Let me try addressing your comment more bluntly to see if that helps.
Your complaint about Klurl’s examples are that they are “coincidentally” drawn from the special class of examples that we already know are actually real, which makes them not fictional.
No, Klurl is not real. There are no robot aliens seeding our planet. The fictional evidence I was talking about was not that Earth right now exists in reality right now, it was that Earth right now exists in this story specifically at the point it was used.
If you write a story where a person prays and then wins the lottery as part of a demonstration of the efficacy of prayer, that is fictional evidence even though prayer and winning lotteries are both real things.
If you think that the way the story played out was misleading, that seems like a disagreement about reality, not a disagreement about how stories should be used.
No, I really am claiming that this was a misuse of the story format. I am not opposed to it because it’s not reality. I am opposed to it because the format portends that the outcomes are illustrations of the arguments, but in this case the outcomes were deceptive illustrations.
If Trapaucius had arrived at the planet to find Star Trek technology and been immediately beamed into a holding cell, would that somehow have been less of a cheat, because it wasn’t real?
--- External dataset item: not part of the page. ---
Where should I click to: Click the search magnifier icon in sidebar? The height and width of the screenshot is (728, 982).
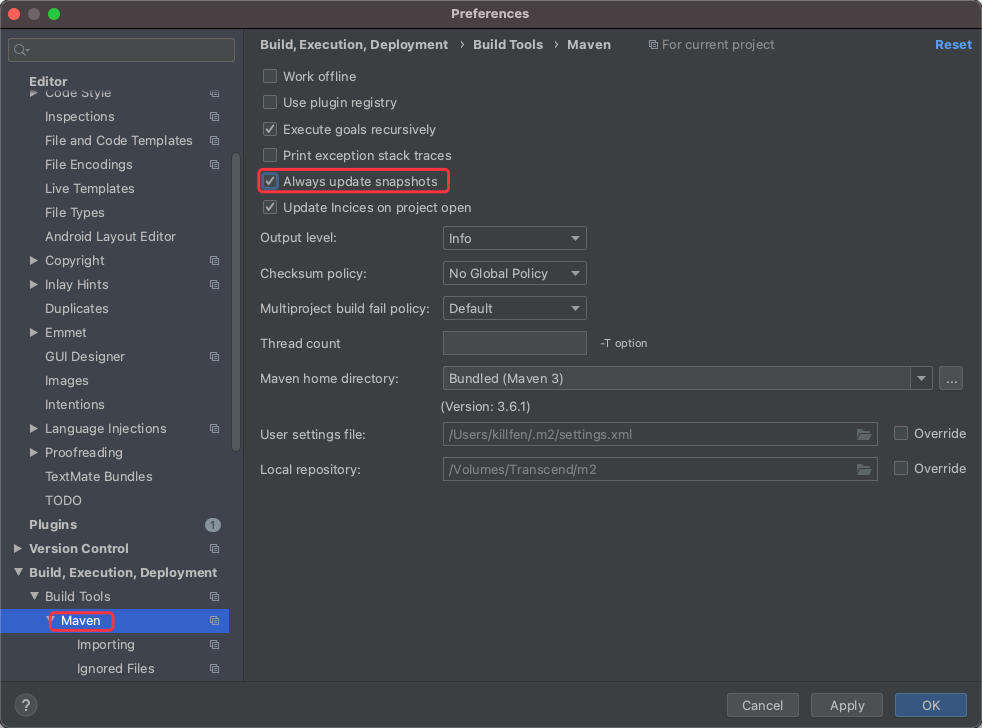pyautogui.click(x=21, y=50)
It would be less of a cheat in the sense that it would give less of a false impression that the arguments were highly localizing, and in that it would be more obvious that the outcome was fanciful and not to be taken as a serious projection. But it would not be less of a cheat simply in the sense that it wasn’t real, because my claim was never that this was cheating for using a real outcome.
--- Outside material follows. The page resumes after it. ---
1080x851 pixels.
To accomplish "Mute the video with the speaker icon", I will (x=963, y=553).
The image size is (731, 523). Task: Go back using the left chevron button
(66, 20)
To the first part: yes, of course, my claim isn’t that anything here is axiomatically unfair. It absolutely depends on the credences you give for different things, and the context you interpret them in. But I don’t think the story in practice is justified.
This is indeed approximately the source of my concern.
I think in a story like this if you show someone rapidly making narrow predictions and then repeatedly highlight how much more reasonable they are than their opponent as a transparent allegory for your narrow predictions being more reasonable than a particular bad opposing position from a post signposted as nonfiction inside a fictional frame, there really is no reasonable room to claim that actually people weren’t meant to read things into the outcomes being predicted. Klurl wasn’t merely making hypothetical examples, he was acting on specific predictions. It is actually germaine to the story and bad to sleight-of-hand away that Klurl was often doing no intellectual work. It is actually germaine to the story whether some of Trapaucius’ arguments have nonzero Baeysean weight.
The claim that no simple change would have solved this issue seems like a failure of imagination, and anyway the story wasn’t handed down to its author in stone. One could just write a less wrong story instead.